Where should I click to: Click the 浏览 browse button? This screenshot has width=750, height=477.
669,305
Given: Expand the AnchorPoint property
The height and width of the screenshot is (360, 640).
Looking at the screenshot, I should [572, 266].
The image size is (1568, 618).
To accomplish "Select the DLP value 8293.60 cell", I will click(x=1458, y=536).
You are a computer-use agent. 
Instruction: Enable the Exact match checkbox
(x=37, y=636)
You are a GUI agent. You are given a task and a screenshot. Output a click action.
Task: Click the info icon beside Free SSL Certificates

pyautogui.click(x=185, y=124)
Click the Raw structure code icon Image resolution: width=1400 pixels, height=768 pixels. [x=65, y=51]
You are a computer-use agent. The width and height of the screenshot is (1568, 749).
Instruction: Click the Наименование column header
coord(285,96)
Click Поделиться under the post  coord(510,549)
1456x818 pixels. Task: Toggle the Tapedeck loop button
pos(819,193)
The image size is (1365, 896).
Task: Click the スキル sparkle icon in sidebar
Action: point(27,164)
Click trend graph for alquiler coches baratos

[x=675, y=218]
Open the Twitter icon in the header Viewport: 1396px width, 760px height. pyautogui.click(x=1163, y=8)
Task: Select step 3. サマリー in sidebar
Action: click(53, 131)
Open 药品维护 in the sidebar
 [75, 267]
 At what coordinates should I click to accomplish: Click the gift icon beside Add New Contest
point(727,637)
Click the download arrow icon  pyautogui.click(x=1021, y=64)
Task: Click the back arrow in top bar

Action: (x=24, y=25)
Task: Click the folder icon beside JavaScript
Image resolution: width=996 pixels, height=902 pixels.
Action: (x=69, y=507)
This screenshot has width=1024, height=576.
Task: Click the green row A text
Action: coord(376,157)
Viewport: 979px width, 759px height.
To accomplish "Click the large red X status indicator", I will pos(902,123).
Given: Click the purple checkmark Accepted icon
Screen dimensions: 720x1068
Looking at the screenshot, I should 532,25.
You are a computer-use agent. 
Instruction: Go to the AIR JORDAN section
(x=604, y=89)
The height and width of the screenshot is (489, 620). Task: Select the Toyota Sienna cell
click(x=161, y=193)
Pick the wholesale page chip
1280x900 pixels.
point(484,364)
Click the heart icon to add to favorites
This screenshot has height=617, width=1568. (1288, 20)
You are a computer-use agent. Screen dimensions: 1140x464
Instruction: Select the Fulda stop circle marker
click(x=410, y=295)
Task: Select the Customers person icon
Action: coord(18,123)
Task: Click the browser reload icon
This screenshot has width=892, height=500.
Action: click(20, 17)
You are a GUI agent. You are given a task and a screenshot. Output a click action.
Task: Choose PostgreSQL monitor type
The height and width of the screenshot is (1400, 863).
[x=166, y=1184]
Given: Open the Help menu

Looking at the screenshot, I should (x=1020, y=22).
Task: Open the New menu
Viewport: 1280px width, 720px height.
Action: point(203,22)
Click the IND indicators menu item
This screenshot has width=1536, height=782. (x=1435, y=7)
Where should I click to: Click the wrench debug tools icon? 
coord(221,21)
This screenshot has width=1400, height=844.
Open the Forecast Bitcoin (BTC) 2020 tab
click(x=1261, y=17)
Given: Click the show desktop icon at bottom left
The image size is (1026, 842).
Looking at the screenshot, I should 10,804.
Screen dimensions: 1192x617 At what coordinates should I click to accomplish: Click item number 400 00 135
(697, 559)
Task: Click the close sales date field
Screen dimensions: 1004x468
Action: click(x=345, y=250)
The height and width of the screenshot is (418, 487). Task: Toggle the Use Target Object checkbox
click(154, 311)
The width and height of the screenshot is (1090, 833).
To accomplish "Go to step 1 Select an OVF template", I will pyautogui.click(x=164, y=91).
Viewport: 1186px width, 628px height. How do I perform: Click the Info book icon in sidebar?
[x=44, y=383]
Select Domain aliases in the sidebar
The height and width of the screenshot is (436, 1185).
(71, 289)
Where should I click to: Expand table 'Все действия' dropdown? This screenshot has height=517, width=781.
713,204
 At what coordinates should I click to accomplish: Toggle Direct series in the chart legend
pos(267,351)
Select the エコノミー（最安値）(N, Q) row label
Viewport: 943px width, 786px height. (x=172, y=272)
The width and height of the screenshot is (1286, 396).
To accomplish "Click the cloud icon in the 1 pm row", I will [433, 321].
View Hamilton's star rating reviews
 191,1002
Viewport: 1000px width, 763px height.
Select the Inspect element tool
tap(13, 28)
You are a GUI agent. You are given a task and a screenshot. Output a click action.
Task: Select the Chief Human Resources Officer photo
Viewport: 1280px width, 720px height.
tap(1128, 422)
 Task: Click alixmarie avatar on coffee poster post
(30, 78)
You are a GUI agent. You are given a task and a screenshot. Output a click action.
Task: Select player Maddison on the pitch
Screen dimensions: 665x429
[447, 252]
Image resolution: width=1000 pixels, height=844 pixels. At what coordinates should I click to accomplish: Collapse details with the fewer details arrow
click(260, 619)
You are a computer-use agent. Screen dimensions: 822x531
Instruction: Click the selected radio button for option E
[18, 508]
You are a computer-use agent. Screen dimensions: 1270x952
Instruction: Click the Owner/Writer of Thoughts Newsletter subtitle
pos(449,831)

__________

--- Problem ---
The answer must be the number of lines in the records where the string "will" is found, stated alone.

--- Result for this exercise ---
4